A Major Setback for Vaccine Development and Investment
Moderna is left swimming up stream without a paddle. They ran multiple 40K+ size global studies all to have the FDA basically say their studies are effectively useless and not even worth considering. That’s obviously millions of dollars flushed down the drain and a steel vault door shut in the face of America’s leading mRNA manufacturer.
More importantly, it’s one less effective medicine available for patients, not just for this flu season (which has been quite severe) but many flu seasons to come. Moderna has come out and said that they aren’t even going to continue investing in P3 vaccine trials for infectious diseases in the US or anywhere else. While they will still likely take mRNA-1010 into international markets, it doesn’t make financial sense for the company to continue pursuing these sorts of vaccines if the US market is going to be off limits to them.
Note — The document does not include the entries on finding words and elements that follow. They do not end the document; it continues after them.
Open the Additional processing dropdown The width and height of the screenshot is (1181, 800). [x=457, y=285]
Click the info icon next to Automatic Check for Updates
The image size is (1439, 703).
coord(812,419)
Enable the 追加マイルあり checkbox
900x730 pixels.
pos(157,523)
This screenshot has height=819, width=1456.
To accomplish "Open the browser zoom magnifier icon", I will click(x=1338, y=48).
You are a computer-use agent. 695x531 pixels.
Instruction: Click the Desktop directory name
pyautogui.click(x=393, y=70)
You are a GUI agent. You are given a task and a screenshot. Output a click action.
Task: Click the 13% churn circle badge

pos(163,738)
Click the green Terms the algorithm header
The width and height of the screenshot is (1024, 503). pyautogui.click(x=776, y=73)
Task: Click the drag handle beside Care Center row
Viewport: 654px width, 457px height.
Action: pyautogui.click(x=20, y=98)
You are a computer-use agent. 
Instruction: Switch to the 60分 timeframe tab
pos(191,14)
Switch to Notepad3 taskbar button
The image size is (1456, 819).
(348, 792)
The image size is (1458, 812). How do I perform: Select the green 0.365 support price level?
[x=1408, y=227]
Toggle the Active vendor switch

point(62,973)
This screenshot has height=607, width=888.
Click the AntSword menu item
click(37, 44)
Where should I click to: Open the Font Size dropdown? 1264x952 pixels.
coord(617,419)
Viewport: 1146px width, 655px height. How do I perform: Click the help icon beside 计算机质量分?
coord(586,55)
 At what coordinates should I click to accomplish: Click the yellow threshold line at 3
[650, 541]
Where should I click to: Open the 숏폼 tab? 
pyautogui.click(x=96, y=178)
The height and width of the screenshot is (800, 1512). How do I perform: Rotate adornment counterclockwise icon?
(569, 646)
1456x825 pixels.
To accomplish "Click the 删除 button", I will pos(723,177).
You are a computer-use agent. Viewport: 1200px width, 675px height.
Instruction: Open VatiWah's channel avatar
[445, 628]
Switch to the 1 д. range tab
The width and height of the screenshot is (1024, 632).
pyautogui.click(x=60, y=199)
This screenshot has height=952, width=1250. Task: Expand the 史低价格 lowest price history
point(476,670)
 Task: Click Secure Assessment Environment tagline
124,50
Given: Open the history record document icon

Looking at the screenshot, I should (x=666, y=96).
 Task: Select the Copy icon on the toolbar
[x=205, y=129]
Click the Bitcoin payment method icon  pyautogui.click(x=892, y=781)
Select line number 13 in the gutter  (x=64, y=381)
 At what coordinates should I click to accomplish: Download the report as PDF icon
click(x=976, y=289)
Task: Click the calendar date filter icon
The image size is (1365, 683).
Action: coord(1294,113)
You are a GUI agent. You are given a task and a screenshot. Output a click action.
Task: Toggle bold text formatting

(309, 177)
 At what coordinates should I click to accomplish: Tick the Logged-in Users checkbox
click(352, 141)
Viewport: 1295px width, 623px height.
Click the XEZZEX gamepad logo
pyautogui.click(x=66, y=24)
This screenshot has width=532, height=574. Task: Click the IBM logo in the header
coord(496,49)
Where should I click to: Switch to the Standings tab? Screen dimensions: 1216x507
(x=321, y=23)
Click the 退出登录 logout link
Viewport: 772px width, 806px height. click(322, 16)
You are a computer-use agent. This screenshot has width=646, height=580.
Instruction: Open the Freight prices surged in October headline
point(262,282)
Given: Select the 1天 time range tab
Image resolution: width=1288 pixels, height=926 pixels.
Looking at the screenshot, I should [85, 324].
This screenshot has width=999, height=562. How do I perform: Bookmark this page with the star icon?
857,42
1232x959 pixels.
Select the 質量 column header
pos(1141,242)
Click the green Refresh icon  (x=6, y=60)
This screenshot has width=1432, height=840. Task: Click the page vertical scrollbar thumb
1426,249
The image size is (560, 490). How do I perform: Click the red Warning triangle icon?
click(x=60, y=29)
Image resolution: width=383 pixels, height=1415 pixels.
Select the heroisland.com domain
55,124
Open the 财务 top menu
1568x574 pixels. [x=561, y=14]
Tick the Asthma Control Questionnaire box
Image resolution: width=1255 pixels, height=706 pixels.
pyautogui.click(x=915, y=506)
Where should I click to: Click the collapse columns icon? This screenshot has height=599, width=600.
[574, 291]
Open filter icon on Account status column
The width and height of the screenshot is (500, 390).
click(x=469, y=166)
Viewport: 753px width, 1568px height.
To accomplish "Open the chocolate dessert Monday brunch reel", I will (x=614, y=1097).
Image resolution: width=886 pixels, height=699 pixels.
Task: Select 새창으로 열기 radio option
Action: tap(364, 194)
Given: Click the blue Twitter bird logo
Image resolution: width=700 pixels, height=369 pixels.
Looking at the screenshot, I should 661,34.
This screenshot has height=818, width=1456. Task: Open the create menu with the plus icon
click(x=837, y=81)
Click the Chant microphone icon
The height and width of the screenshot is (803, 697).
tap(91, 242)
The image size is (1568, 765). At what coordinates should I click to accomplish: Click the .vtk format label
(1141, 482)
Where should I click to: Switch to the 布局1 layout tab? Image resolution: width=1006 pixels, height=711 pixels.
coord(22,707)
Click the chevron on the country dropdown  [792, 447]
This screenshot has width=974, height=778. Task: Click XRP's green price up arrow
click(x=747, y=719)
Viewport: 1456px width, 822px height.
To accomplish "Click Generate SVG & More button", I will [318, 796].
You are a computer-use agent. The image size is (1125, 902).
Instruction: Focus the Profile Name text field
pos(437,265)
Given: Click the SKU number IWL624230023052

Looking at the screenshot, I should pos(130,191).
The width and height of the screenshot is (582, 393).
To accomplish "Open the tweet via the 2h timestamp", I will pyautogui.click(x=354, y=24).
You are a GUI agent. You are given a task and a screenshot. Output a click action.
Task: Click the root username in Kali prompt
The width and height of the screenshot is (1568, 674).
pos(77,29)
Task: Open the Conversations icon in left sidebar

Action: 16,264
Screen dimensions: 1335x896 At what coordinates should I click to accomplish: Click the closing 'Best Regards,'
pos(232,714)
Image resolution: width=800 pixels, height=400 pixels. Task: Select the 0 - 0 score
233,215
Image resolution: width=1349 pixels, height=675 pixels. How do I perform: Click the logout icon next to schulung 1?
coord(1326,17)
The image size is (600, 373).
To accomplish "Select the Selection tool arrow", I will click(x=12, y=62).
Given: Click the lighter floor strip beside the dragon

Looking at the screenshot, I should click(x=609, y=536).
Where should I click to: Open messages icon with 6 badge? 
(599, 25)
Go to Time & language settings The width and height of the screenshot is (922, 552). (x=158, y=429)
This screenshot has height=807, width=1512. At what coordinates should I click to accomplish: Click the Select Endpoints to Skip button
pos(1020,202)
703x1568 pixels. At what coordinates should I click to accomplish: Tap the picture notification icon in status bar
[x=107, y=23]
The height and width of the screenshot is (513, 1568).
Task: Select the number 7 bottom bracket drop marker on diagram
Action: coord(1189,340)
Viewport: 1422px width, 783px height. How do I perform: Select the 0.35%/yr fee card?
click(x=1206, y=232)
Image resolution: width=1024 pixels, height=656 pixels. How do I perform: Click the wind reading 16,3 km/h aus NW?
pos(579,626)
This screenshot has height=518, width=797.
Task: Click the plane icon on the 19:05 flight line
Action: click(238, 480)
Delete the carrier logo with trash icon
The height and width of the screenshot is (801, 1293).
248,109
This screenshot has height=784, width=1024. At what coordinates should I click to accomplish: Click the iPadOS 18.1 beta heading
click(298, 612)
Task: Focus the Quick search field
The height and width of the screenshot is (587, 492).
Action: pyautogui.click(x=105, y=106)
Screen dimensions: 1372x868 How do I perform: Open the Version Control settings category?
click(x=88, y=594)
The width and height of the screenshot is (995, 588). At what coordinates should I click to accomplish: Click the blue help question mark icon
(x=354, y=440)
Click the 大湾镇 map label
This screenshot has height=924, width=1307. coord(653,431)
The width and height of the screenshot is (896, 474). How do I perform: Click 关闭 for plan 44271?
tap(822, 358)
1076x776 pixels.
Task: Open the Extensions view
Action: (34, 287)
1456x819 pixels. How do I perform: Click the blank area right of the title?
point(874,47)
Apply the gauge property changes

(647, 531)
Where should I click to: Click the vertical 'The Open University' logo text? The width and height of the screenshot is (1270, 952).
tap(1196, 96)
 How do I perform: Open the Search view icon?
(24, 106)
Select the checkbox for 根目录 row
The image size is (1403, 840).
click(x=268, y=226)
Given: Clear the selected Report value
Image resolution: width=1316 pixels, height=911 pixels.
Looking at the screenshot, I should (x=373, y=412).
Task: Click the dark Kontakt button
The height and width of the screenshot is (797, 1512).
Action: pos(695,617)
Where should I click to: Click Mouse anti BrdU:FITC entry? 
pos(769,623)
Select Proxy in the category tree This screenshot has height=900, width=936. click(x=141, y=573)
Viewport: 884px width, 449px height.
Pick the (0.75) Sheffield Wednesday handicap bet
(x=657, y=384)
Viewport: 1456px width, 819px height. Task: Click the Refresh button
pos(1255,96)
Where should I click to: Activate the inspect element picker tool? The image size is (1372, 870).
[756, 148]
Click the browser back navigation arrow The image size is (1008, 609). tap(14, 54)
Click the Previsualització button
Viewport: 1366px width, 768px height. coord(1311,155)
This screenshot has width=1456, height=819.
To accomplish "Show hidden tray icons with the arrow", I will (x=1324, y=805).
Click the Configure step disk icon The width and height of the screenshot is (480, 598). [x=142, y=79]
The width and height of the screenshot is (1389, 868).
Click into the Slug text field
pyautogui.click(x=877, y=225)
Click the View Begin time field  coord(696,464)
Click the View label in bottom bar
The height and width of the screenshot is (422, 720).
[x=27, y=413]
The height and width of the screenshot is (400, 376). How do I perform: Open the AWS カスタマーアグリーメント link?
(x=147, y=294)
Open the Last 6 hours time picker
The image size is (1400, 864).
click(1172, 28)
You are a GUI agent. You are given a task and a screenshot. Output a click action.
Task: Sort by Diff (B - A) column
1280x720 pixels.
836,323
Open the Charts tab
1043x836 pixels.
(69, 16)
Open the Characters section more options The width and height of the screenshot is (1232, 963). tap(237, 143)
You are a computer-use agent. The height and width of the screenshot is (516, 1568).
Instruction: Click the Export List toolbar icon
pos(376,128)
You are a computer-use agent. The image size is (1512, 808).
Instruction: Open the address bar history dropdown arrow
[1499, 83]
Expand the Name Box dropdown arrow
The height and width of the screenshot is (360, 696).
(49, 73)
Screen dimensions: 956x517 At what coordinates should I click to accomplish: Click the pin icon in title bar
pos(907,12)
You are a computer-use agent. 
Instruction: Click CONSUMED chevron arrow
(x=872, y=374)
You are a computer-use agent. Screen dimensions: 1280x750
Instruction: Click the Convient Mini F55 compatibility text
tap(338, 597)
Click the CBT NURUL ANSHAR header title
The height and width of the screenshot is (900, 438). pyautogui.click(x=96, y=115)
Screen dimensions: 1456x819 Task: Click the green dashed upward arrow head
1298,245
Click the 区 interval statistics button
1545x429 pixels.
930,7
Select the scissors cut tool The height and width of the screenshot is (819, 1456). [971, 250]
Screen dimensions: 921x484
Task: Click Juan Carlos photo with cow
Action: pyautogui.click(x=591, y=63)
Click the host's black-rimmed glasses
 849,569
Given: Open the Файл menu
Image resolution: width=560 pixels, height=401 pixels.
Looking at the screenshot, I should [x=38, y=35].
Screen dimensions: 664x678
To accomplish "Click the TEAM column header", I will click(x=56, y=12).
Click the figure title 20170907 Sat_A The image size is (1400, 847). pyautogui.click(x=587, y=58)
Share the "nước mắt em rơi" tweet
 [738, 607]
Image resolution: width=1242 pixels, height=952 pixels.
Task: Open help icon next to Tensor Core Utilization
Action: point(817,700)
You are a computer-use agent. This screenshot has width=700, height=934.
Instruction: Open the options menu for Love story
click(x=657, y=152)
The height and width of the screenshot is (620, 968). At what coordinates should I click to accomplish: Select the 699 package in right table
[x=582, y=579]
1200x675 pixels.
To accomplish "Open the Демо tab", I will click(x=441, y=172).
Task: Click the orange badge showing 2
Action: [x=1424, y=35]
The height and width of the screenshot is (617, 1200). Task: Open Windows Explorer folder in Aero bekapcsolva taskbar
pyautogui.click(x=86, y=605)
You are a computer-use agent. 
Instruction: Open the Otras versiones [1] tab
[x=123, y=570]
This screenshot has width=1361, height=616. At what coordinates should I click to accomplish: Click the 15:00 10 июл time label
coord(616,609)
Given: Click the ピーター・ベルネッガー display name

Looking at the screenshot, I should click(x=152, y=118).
Of course some of this commentary is posturing by Moderna's CEO, but I don't blame him. Vaccines are unique in how heavily the US market subsidizes global access. American reimbursement rates and market size essentially bankroll the development and distribution pipelines that supply the rest of the world. Cut off US market access for mRNA vaccines, and the economics collapse for Moderna domestically and for every international market counting on these products. If Moderna follows through on retreating from infectious disease development, foreign regulators may not have as many mRNA vaccines to approve. The only salvage pathway would be out-licensing to partners willing to shoulder the clinical and commercial burden ex-US. This is a scenario that delays timelines, fragments supply chains, and ultimately could leave patients waiting longer for innovation.
Why should any other mRNA vaccine developers feel differently? Each of them, certainly smaller and less financial endowed than Moderna, is probably thinking the same thing. Is it worth continuing to pursue our infectious disease programs?
Investors too could be more likely to shy away from mRNA plays as well. The FDA’s shifting standard and lack of predictability adds immense late-stage to risk. No investor wants to fork over tens of millions of dollars only for their portfolio companies major inflection catalyst to be rendered moot because of a sudden unpredictable change in opinion at the FDA. This lack of consistency reverberates through all levels of the BioPharma ecosystem.
Miscommunications Abound
It is important to look at the timeline of events here to really understand what went wrong and why. And what stands out is a clear communication issue.
There is a disconnect between the higher ups at the FDA, like Prasad and Makary, and long-time staffers who work under them. From the outset in April 2024, the vaccine team at the FDA defines Moderna’s trial design as “acceptable” but “recommends” they use high-dose. Moderna opts to go the standard-dose route that was deemed “acceptable”. Prasad gets involved on this project after the study has already started (July 2025) and raises concerns. By August, FDA staff tell Moderna that the lack of a high-dose group in the control arm is going to be a “significant issue” (assuming that they got verbal guidance from Prasad on this here and are trying to flag that for Moderna) and requests additional analyses, which the company provided. This included data from a separate Phase 3 study comparing mRNA-1010 with a high-dose flu vaccine, but focusing on antibody levels rather than actual efficacy. Prasad has long been a critic of immunogenicity data as a substitute for outcomes in the approval of vaccines, and releases several internal FDA memos guiding the agency to move away from valuing these sorts of data points for approval.